What you are asked to do = Arrange the lines of the records starting at the one containing "The width and height of the screenshot is (1366, 1040)." and ending at the one containing "Action: coord(540,170)" as a numbered list, leaving out any blank lines.

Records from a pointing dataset
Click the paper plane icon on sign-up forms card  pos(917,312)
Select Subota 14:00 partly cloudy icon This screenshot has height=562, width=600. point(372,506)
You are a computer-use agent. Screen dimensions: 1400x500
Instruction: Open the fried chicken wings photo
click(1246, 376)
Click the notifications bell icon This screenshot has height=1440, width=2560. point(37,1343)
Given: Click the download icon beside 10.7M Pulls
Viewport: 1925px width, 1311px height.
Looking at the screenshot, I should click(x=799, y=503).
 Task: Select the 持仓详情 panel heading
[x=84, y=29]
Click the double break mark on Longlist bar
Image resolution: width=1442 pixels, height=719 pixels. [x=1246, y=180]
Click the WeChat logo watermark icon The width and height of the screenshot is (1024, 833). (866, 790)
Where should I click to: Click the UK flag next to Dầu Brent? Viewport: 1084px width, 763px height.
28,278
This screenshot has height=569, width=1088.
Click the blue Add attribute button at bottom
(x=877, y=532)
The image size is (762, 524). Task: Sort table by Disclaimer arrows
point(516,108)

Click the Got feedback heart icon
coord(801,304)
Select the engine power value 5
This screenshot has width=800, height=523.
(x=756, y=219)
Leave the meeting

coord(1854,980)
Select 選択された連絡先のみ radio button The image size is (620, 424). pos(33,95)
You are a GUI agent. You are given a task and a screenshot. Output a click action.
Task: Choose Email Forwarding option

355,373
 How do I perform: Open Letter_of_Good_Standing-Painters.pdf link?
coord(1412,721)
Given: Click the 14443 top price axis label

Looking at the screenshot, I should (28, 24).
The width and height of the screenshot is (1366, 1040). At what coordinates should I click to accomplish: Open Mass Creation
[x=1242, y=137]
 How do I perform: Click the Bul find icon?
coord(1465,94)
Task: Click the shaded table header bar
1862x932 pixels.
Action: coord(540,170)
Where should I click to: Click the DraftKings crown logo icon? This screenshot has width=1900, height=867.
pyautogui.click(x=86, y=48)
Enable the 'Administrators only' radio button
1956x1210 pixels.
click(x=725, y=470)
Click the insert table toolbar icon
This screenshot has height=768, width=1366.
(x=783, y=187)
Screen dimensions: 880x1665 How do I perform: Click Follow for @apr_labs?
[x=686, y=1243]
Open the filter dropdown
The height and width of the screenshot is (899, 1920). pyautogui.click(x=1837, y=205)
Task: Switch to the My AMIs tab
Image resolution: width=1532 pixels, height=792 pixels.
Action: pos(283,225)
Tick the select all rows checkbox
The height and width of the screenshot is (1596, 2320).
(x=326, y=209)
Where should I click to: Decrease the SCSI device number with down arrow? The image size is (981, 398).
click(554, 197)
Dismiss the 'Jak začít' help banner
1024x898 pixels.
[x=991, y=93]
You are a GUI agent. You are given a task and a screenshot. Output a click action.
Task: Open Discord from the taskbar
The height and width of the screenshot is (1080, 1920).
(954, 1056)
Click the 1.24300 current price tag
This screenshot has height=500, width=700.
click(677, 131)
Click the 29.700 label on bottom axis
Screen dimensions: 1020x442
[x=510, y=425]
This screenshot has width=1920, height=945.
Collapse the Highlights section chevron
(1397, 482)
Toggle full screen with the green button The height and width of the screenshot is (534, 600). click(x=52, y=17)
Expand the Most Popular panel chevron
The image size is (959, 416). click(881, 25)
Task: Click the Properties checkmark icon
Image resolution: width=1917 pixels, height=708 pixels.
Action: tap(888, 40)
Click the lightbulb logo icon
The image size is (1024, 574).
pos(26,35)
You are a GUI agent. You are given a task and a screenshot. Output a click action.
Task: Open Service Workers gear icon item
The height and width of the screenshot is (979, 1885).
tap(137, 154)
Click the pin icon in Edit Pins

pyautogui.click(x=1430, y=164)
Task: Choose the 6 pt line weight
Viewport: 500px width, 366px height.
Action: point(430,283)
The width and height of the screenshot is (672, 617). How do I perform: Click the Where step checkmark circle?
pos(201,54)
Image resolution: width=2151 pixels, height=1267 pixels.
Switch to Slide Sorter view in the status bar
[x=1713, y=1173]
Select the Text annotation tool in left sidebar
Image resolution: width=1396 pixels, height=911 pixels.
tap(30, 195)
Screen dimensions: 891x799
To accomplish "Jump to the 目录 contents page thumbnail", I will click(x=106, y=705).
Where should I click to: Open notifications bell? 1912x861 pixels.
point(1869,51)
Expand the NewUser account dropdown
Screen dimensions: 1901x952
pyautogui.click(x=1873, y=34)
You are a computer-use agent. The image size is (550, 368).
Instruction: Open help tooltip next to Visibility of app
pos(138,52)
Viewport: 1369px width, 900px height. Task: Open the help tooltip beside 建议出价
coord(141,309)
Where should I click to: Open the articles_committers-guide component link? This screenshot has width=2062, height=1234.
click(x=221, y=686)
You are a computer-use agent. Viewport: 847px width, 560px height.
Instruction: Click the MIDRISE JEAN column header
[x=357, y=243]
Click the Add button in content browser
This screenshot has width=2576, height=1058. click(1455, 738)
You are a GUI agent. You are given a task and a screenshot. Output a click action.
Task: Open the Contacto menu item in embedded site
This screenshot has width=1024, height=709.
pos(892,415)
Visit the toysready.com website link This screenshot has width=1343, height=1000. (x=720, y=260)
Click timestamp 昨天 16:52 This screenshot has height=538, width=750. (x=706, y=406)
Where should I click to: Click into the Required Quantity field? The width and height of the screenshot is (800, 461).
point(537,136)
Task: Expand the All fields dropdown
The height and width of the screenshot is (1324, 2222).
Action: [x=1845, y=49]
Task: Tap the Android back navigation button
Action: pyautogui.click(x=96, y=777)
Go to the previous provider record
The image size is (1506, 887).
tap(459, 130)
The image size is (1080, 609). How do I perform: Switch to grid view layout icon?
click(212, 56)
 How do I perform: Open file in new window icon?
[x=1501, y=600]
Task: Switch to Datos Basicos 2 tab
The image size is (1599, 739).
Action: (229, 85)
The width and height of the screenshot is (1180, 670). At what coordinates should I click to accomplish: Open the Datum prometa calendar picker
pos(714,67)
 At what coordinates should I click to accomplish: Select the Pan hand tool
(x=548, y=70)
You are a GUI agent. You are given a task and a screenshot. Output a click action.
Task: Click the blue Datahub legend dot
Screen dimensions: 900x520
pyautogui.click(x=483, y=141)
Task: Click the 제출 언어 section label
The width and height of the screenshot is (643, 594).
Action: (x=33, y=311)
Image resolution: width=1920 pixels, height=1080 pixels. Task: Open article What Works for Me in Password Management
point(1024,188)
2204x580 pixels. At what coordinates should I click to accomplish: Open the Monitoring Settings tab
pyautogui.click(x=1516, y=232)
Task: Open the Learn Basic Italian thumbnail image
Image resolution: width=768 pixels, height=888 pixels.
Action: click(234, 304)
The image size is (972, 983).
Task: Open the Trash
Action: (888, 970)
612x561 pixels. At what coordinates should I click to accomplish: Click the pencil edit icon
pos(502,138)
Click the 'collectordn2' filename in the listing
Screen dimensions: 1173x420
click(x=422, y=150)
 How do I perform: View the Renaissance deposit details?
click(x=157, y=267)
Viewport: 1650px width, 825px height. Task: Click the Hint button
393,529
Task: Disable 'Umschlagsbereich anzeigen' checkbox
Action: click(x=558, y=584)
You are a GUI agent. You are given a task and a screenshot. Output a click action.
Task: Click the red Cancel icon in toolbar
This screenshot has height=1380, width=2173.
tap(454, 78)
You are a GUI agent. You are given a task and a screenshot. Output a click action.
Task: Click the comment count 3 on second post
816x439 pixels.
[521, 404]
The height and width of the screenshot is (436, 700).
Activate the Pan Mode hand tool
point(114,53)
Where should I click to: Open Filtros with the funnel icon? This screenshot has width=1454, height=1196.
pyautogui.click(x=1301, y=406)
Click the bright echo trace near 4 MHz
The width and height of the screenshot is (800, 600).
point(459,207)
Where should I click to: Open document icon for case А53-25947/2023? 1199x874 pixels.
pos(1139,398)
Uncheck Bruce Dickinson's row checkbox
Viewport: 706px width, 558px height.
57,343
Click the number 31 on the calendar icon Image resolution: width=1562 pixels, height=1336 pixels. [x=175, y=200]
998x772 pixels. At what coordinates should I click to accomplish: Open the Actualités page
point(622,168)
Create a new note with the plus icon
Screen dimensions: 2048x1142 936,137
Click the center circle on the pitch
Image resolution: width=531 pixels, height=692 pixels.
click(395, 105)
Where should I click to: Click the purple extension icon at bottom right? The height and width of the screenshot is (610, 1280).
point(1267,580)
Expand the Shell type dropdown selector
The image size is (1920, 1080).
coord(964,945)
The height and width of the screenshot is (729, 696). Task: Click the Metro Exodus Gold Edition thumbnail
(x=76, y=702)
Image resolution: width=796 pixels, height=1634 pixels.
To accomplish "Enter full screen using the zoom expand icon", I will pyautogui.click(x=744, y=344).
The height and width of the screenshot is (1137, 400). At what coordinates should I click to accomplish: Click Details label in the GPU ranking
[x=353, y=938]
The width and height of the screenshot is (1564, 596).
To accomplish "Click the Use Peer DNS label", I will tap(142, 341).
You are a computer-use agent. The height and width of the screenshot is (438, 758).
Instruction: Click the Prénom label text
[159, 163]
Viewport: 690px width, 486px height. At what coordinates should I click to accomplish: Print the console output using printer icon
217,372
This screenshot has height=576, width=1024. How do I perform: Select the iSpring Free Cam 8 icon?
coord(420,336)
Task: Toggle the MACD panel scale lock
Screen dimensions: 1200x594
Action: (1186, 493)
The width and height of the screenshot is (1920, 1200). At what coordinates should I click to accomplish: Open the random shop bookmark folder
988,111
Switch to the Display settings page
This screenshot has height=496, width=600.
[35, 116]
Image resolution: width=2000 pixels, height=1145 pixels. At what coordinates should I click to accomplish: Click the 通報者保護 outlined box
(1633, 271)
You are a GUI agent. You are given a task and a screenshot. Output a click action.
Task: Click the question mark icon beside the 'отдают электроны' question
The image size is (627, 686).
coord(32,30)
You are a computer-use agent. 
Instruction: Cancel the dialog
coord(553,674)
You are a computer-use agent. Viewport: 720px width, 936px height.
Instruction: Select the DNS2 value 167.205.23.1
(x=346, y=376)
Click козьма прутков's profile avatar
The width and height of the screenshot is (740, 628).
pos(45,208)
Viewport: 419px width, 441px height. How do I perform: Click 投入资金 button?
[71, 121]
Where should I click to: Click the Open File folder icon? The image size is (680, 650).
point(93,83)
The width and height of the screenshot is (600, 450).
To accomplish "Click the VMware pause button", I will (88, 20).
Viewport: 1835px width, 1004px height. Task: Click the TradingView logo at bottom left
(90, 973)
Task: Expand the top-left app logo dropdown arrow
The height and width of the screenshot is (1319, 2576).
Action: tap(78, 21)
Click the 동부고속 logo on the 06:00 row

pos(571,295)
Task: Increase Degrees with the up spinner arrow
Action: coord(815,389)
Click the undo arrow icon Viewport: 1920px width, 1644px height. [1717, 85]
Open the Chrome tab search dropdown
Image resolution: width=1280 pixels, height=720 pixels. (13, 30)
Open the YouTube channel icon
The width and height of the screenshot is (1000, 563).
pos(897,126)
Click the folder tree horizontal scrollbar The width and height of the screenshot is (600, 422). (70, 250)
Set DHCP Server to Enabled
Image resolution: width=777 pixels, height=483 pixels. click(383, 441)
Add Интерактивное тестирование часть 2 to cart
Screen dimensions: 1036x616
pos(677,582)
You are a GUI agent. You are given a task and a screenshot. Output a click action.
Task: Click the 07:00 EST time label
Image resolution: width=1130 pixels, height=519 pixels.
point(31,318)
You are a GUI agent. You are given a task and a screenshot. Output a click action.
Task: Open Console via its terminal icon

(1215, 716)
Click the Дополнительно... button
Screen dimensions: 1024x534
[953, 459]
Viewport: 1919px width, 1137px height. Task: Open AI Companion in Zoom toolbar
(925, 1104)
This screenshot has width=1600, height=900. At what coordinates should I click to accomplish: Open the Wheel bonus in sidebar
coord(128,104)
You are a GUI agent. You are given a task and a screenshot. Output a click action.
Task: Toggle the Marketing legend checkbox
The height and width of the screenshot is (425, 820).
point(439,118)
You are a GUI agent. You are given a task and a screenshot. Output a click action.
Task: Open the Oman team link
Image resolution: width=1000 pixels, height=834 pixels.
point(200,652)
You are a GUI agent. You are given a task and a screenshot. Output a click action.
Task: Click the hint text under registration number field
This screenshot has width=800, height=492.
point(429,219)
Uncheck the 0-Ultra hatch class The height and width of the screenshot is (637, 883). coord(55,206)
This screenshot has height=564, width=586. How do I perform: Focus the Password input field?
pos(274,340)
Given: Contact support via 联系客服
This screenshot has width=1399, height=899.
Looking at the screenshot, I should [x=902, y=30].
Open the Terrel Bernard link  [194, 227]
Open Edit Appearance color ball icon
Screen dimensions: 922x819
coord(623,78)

Exercise solution =
1. The width and height of the screenshot is (1366, 1040). At what coordinates should I click to accomplish: Open Mass Creation
2. [x=1242, y=137]
3.  How do I perform: Click the Bul find icon?
4. coord(1465,94)
5. Task: Click the shaded table header bar
6. 1862x932 pixels.
7. Action: coord(540,170)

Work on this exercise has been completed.